[Data on finding visible targets]

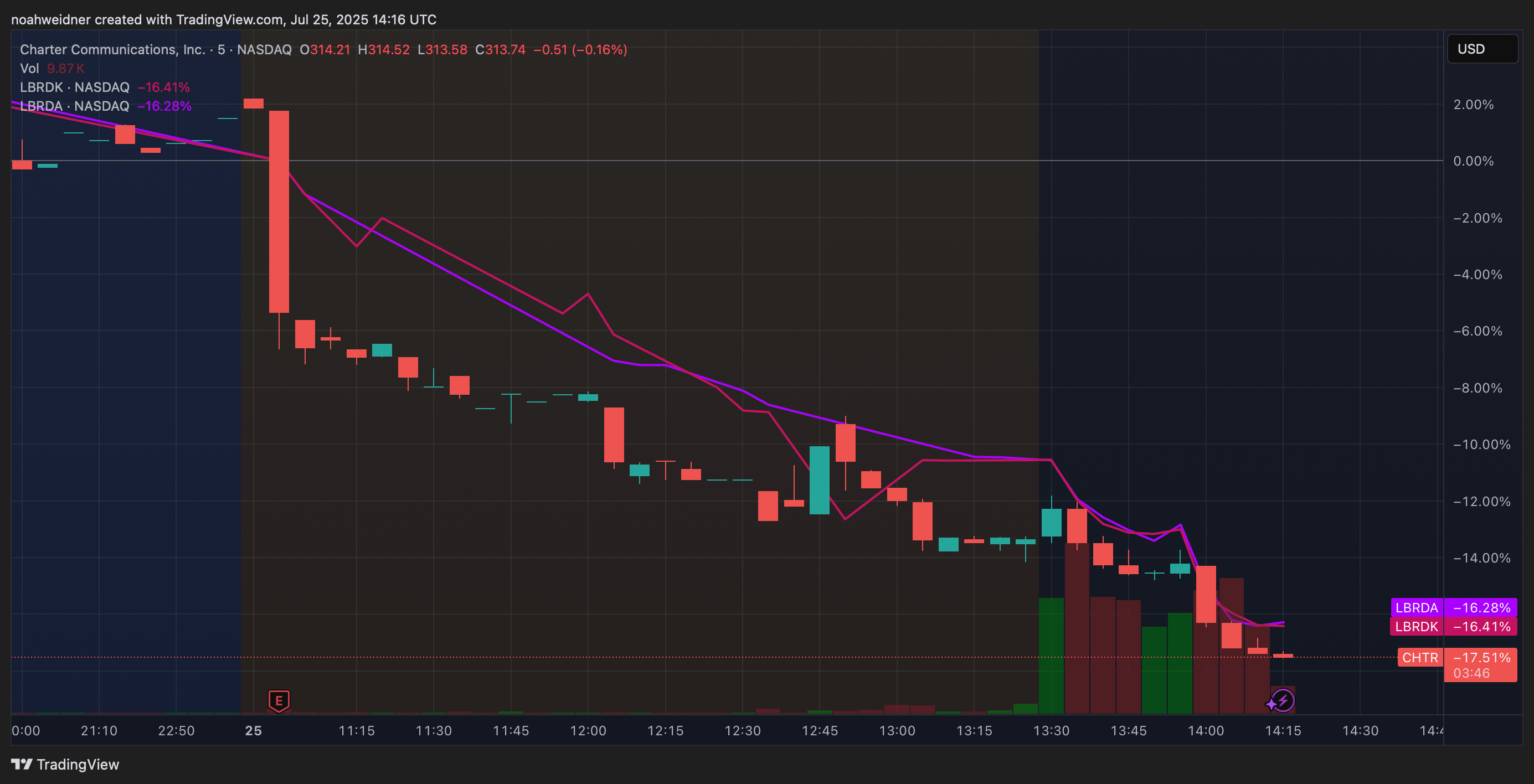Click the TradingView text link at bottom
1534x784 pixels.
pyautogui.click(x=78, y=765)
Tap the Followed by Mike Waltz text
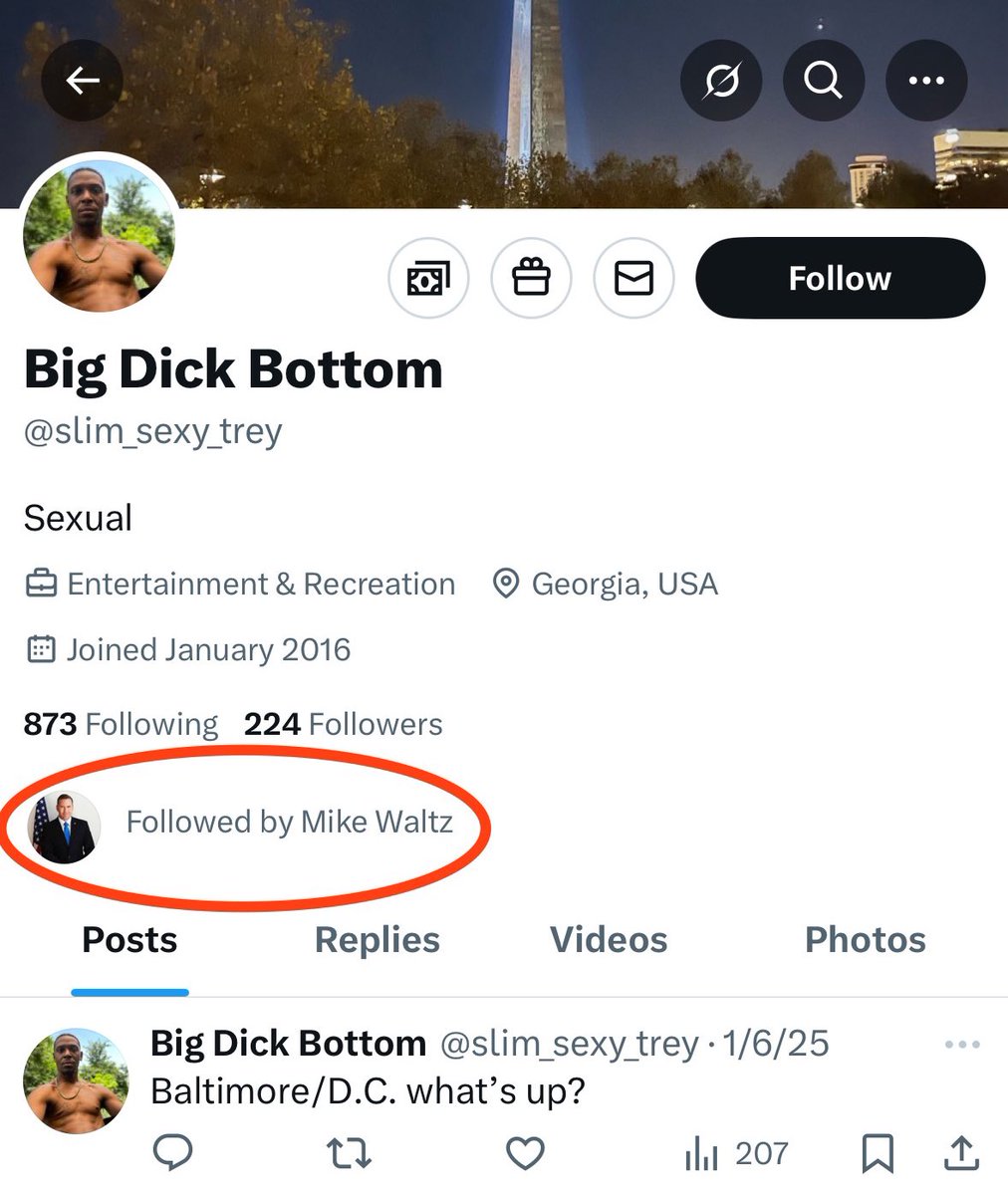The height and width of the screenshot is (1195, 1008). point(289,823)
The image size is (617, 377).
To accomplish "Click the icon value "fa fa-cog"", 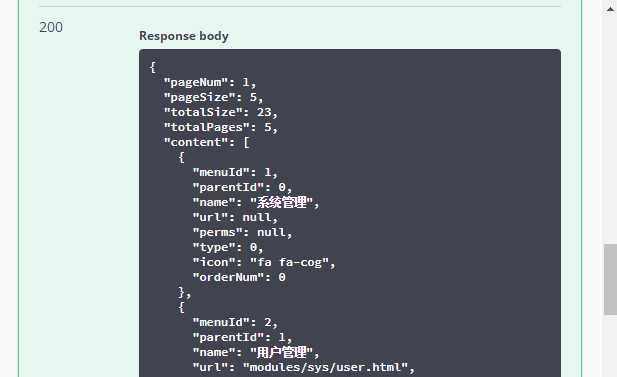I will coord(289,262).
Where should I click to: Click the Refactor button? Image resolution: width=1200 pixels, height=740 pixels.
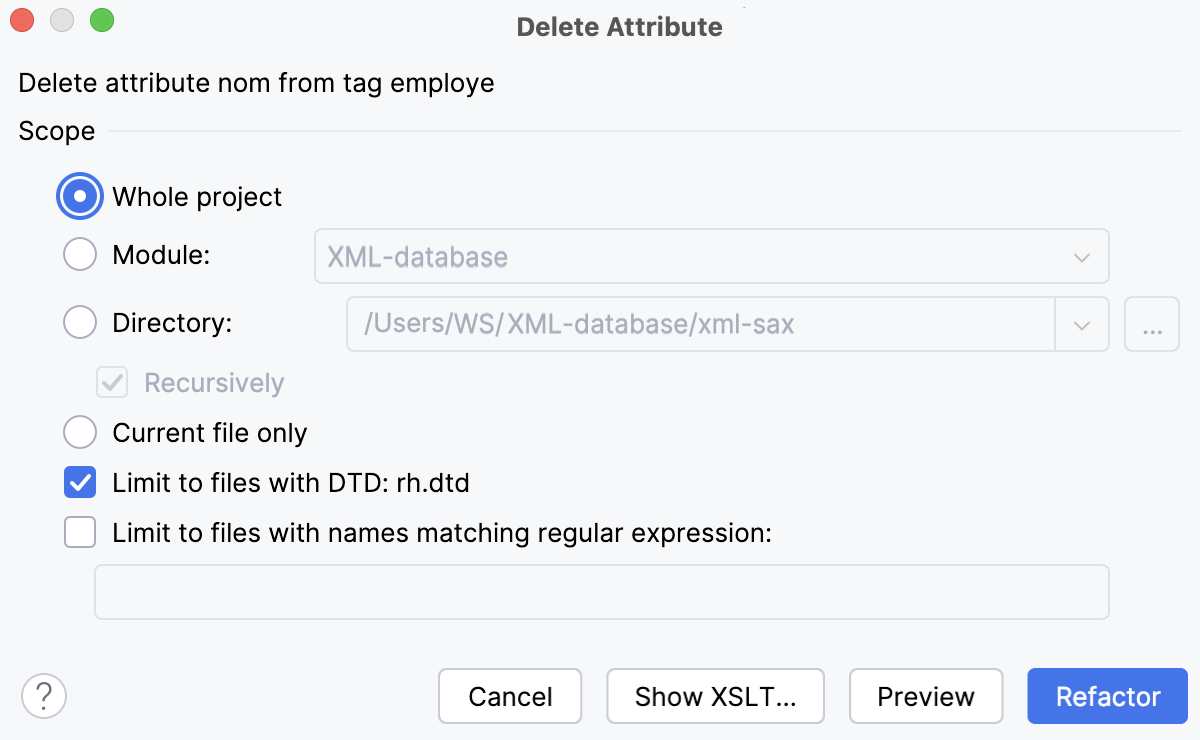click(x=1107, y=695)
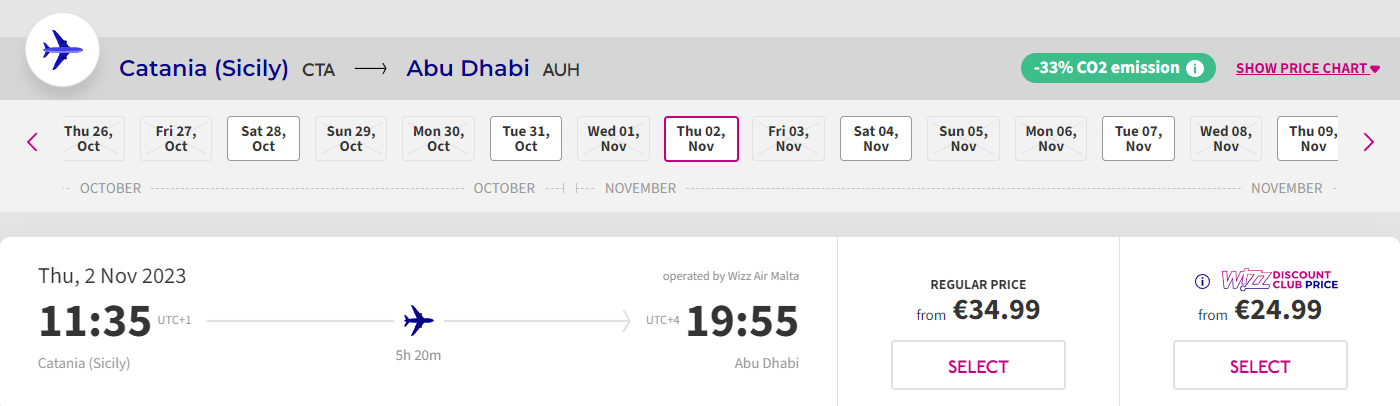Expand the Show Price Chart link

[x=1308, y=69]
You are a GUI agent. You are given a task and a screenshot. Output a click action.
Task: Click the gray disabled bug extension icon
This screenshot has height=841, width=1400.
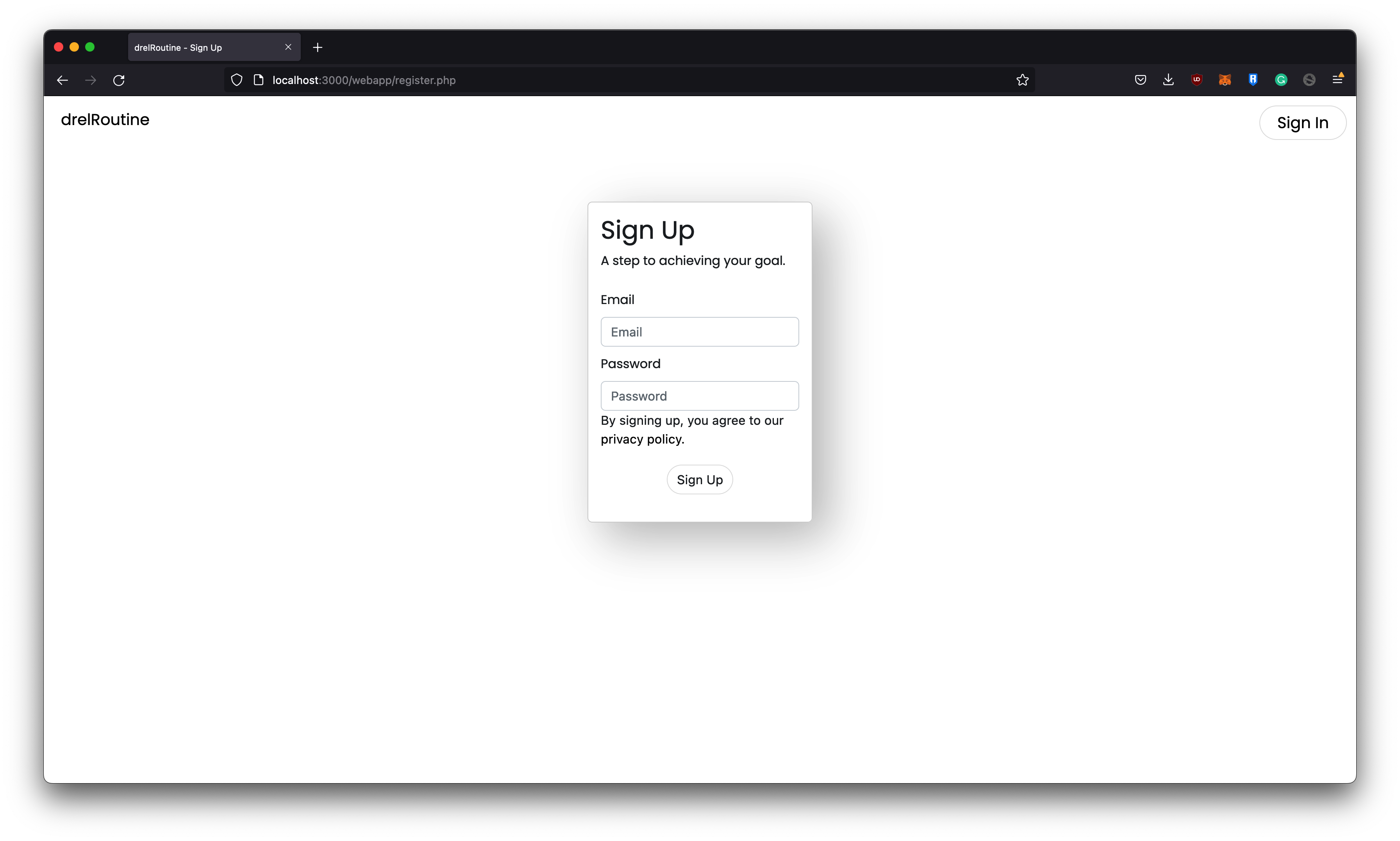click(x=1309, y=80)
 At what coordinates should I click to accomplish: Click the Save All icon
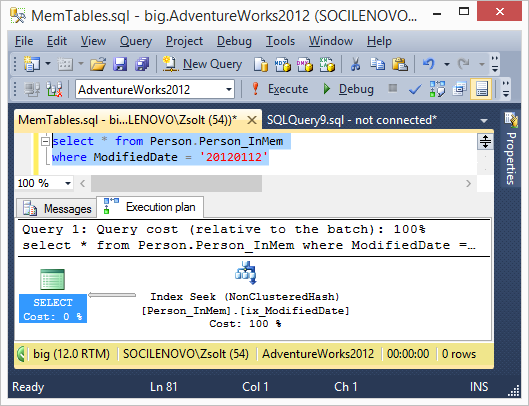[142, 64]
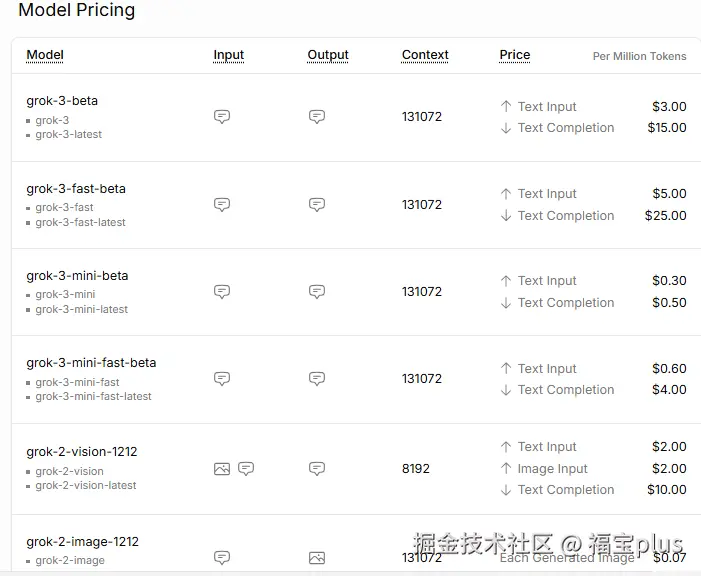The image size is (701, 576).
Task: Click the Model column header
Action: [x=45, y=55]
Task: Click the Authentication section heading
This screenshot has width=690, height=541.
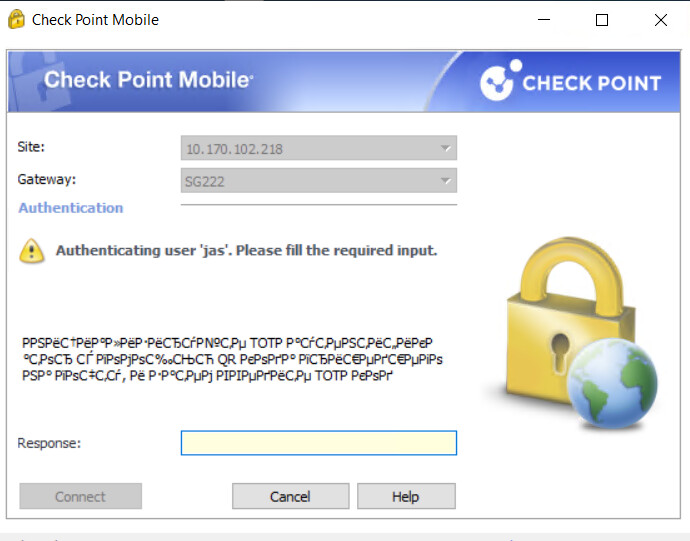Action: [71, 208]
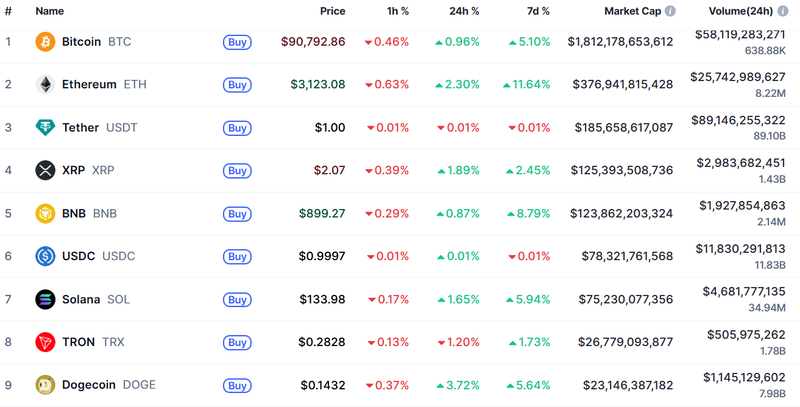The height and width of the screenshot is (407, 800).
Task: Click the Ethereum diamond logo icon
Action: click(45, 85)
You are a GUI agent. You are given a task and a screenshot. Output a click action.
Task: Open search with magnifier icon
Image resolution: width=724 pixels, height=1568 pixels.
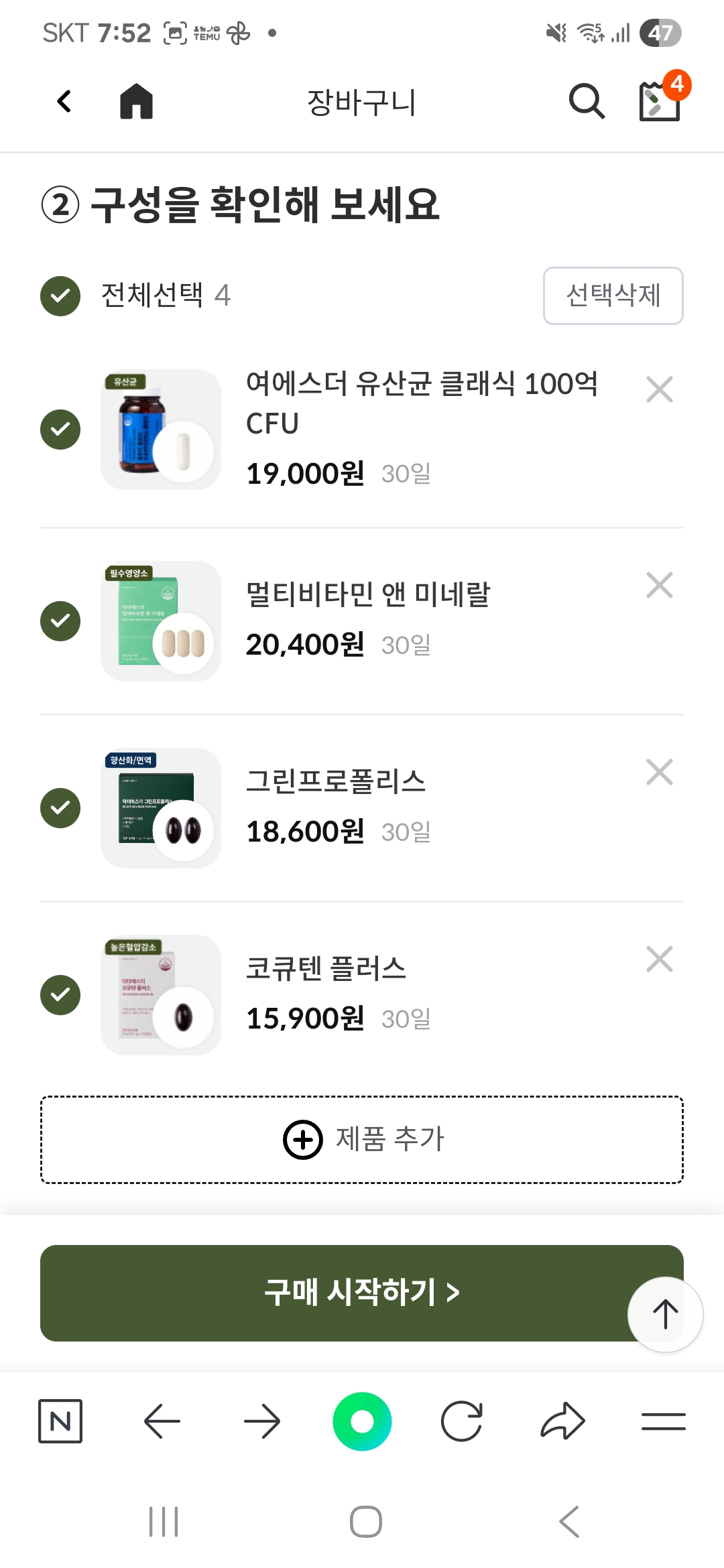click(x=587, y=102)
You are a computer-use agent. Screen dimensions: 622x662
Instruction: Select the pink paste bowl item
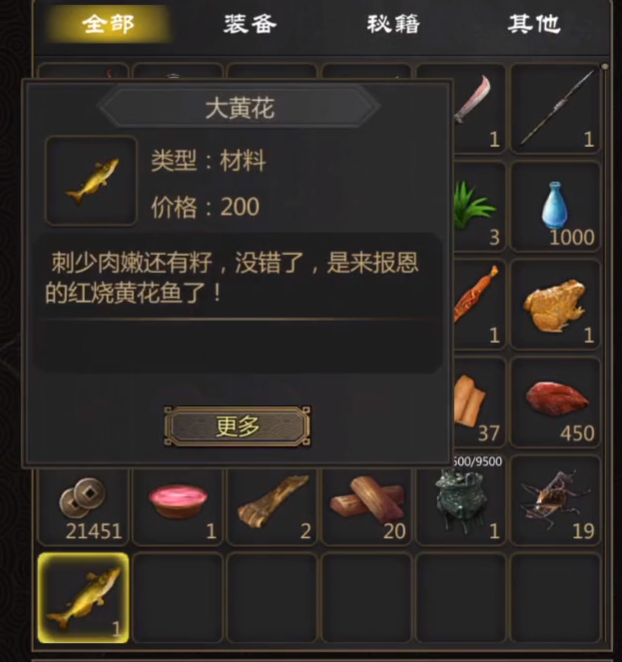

[Objective] Update the material from the line with "You are a computer-use" through the end, swapping "pink" for "green" and keeping everything else the same. Leave the pictures out of your answer.

[Answer to the problem]
You are a computer-use agent. Screen dimensions: 622x662
Instruction: Select the green paste bowl item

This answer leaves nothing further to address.